Records contained in a dataset:

--

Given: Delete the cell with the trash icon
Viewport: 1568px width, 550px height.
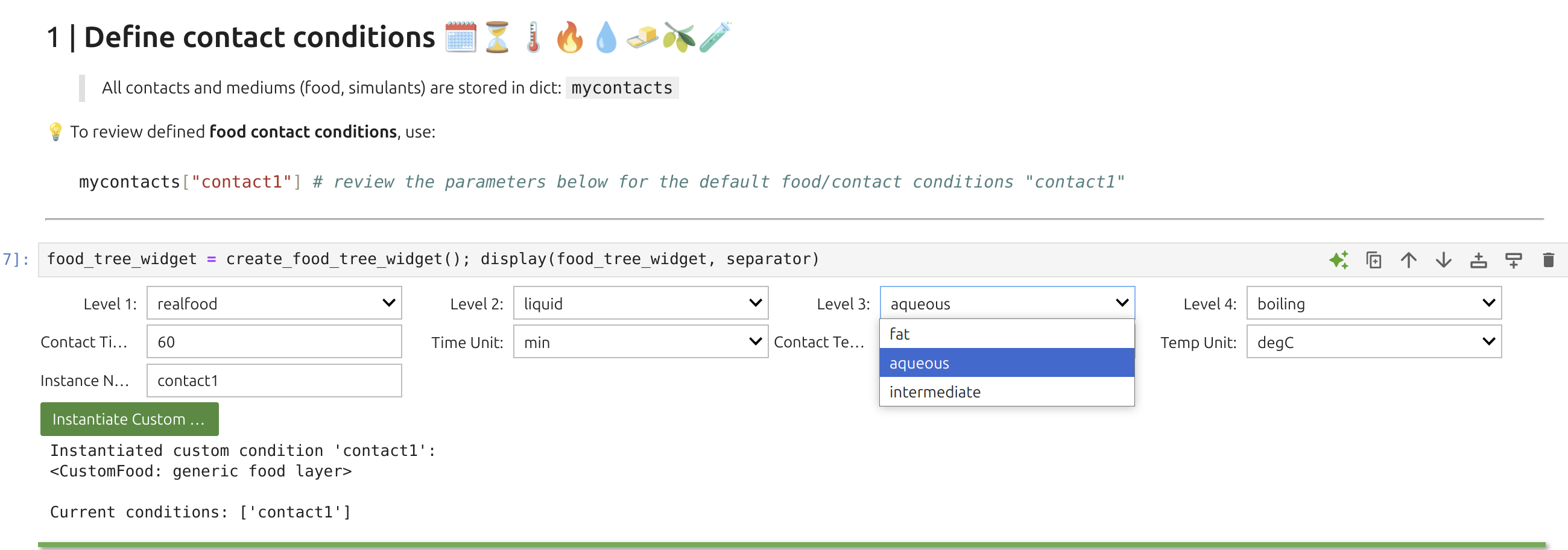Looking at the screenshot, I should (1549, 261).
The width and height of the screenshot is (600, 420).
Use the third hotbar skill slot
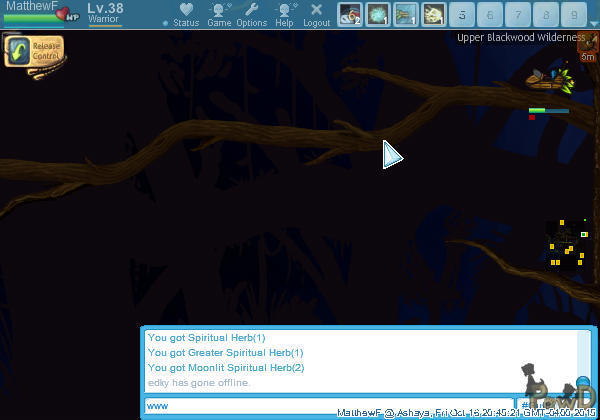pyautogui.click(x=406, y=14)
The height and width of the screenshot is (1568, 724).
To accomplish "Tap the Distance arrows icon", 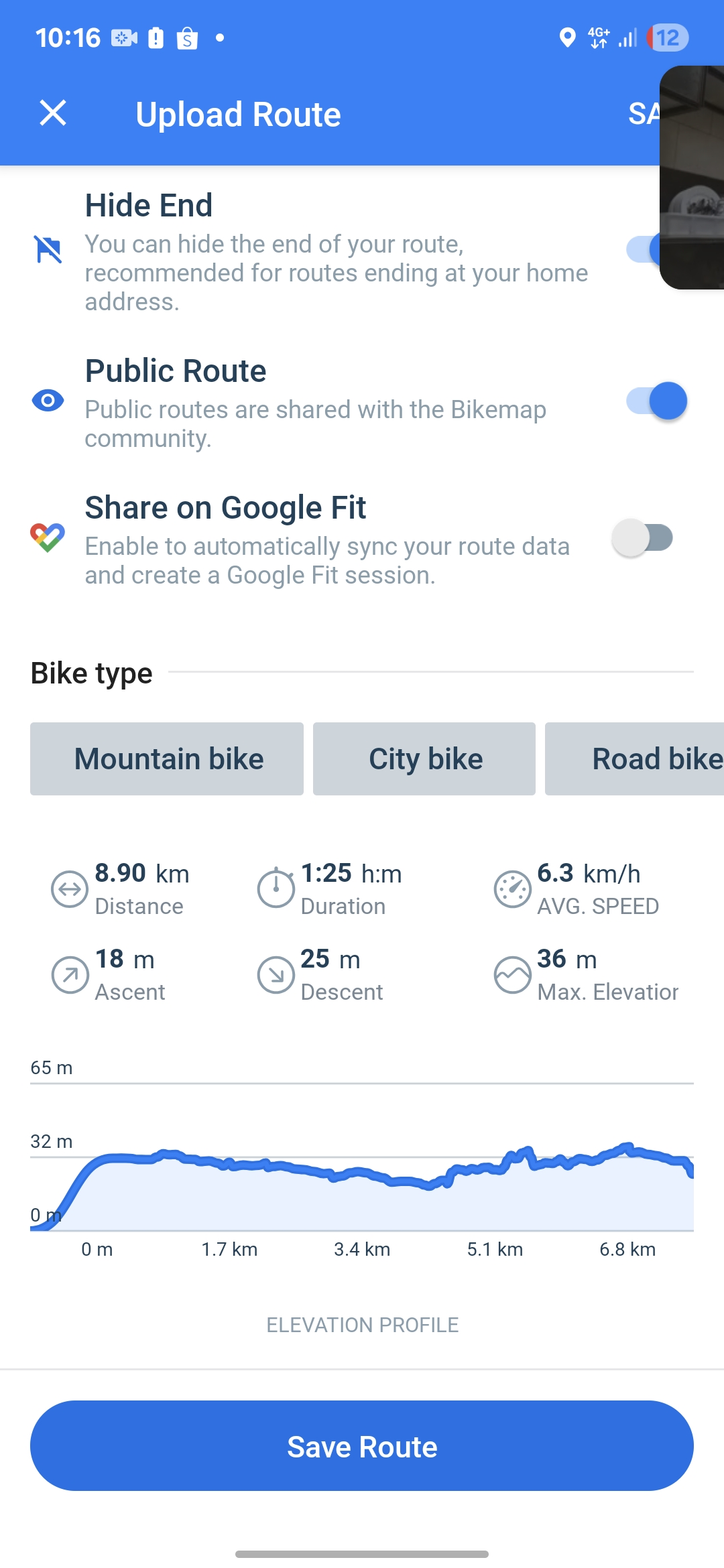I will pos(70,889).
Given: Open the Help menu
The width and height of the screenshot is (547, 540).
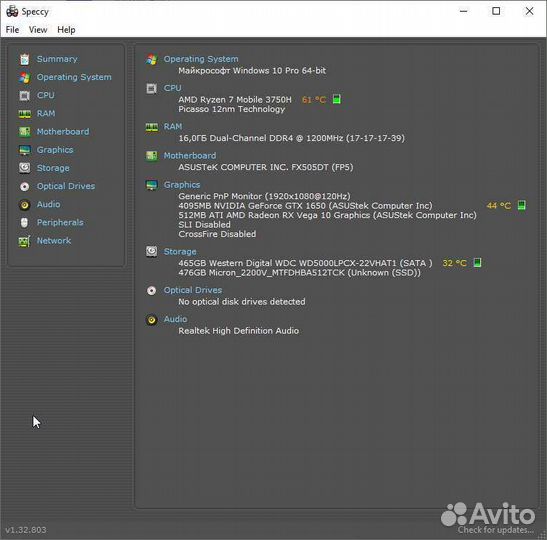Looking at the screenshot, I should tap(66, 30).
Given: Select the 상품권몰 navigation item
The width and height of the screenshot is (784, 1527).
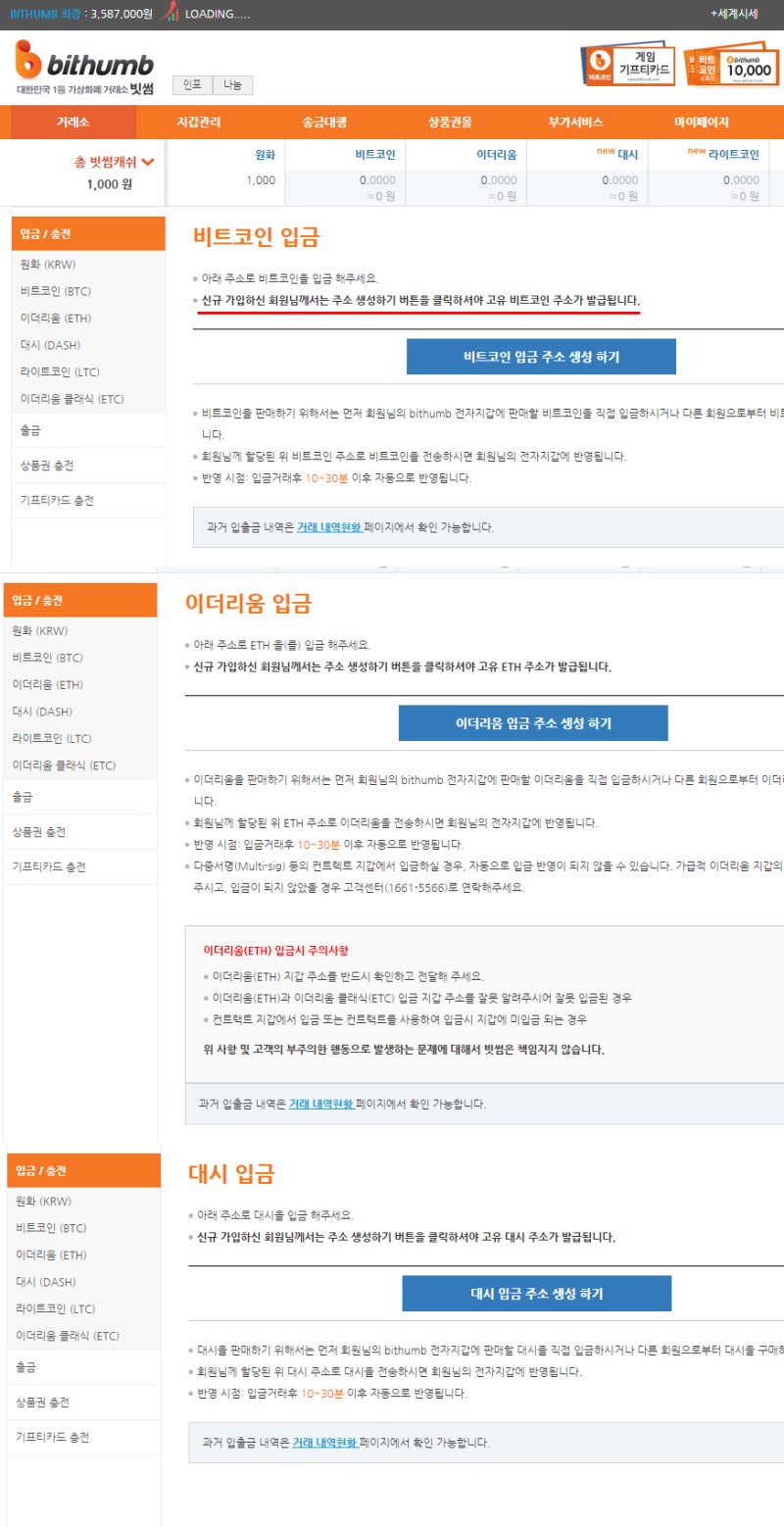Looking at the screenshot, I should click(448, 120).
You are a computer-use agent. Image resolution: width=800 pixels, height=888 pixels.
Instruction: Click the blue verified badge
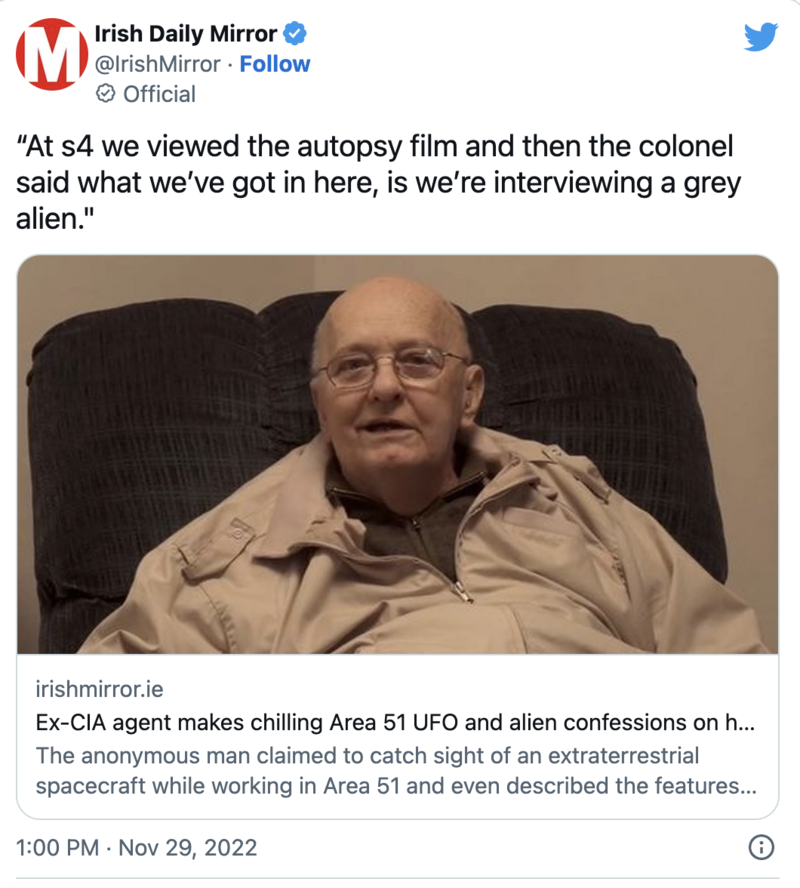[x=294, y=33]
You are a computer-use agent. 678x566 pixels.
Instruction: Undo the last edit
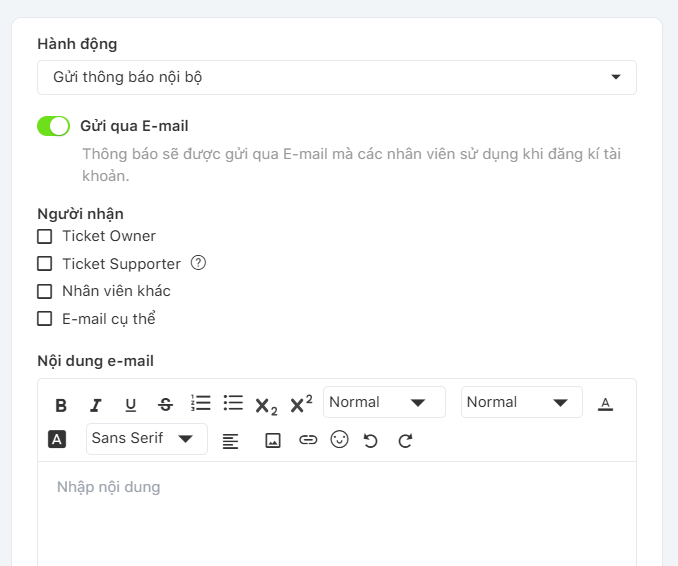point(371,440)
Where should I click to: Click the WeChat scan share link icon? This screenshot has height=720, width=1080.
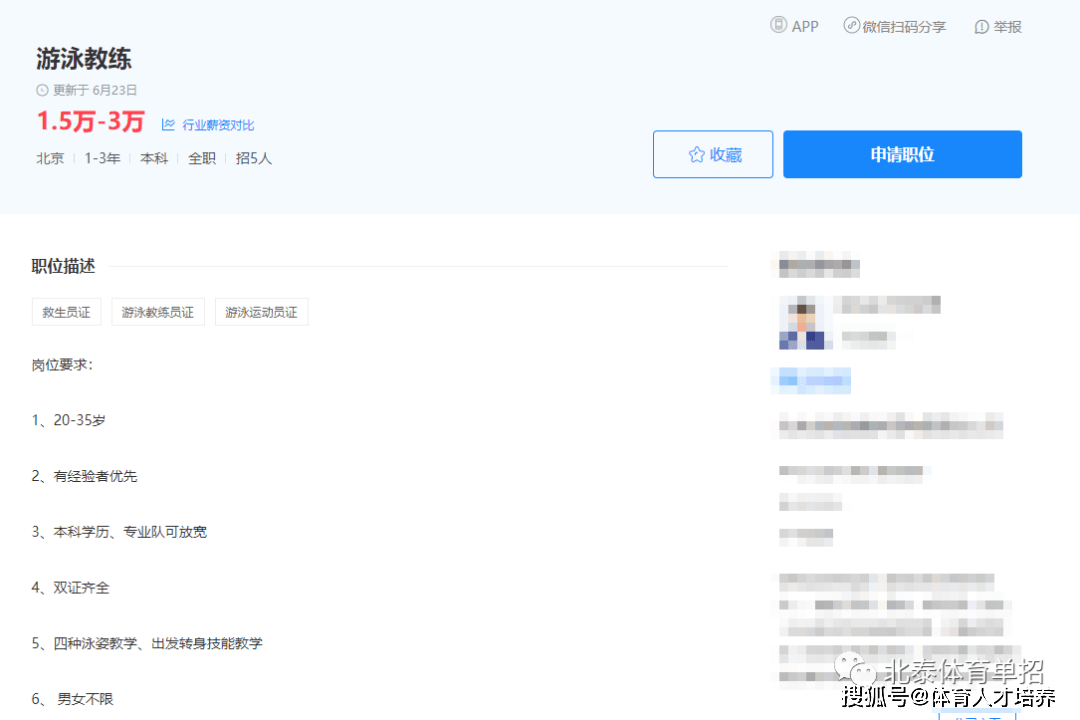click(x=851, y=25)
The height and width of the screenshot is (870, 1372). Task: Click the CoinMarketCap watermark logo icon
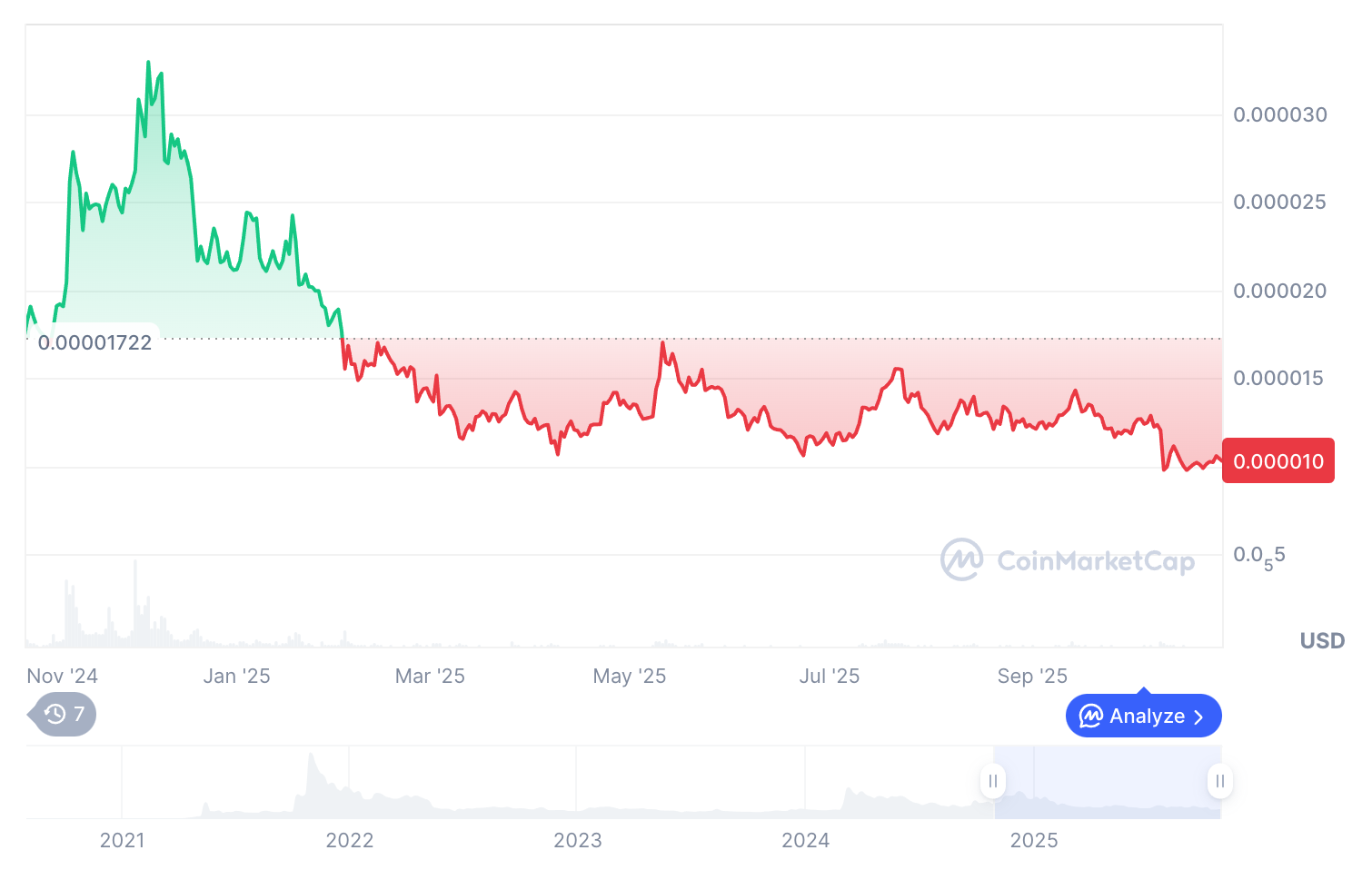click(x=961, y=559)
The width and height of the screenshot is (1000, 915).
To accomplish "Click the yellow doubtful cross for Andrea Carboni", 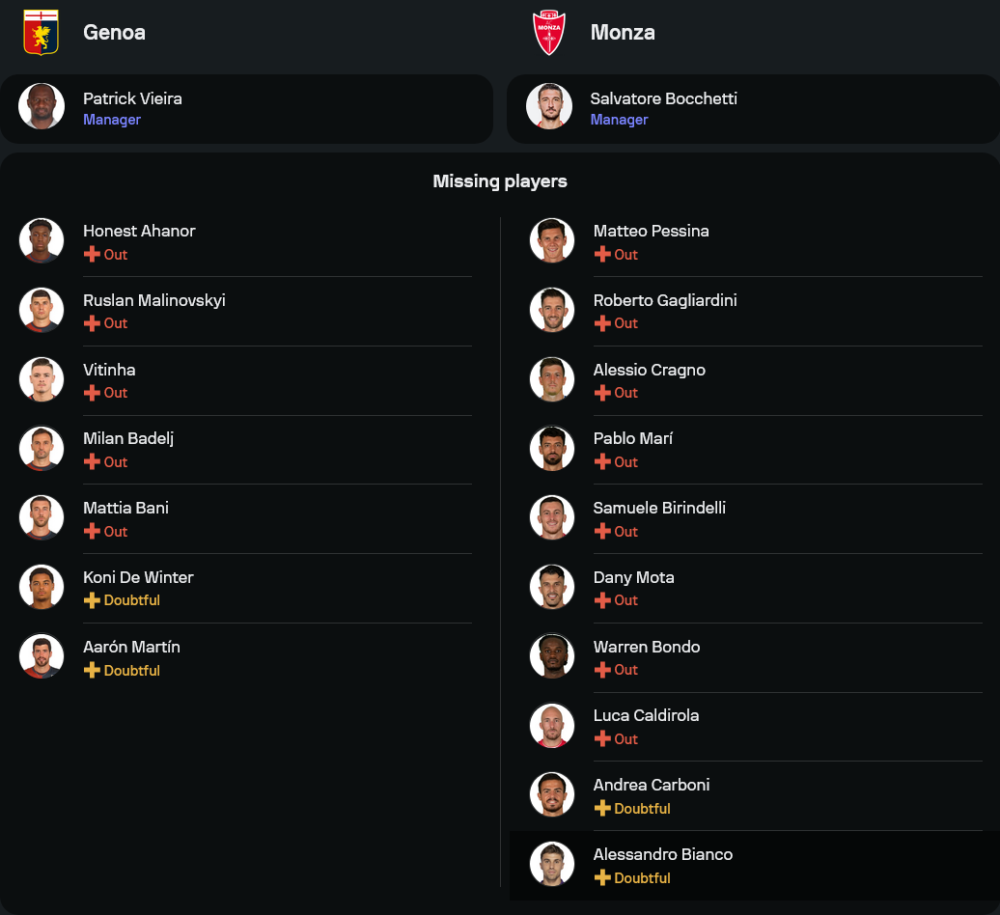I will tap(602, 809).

--

### WHAT IS EXPECTED
Please state how many lines in the records above hold the word "Given", giving only the number.

### THE COMPLETED TASK
3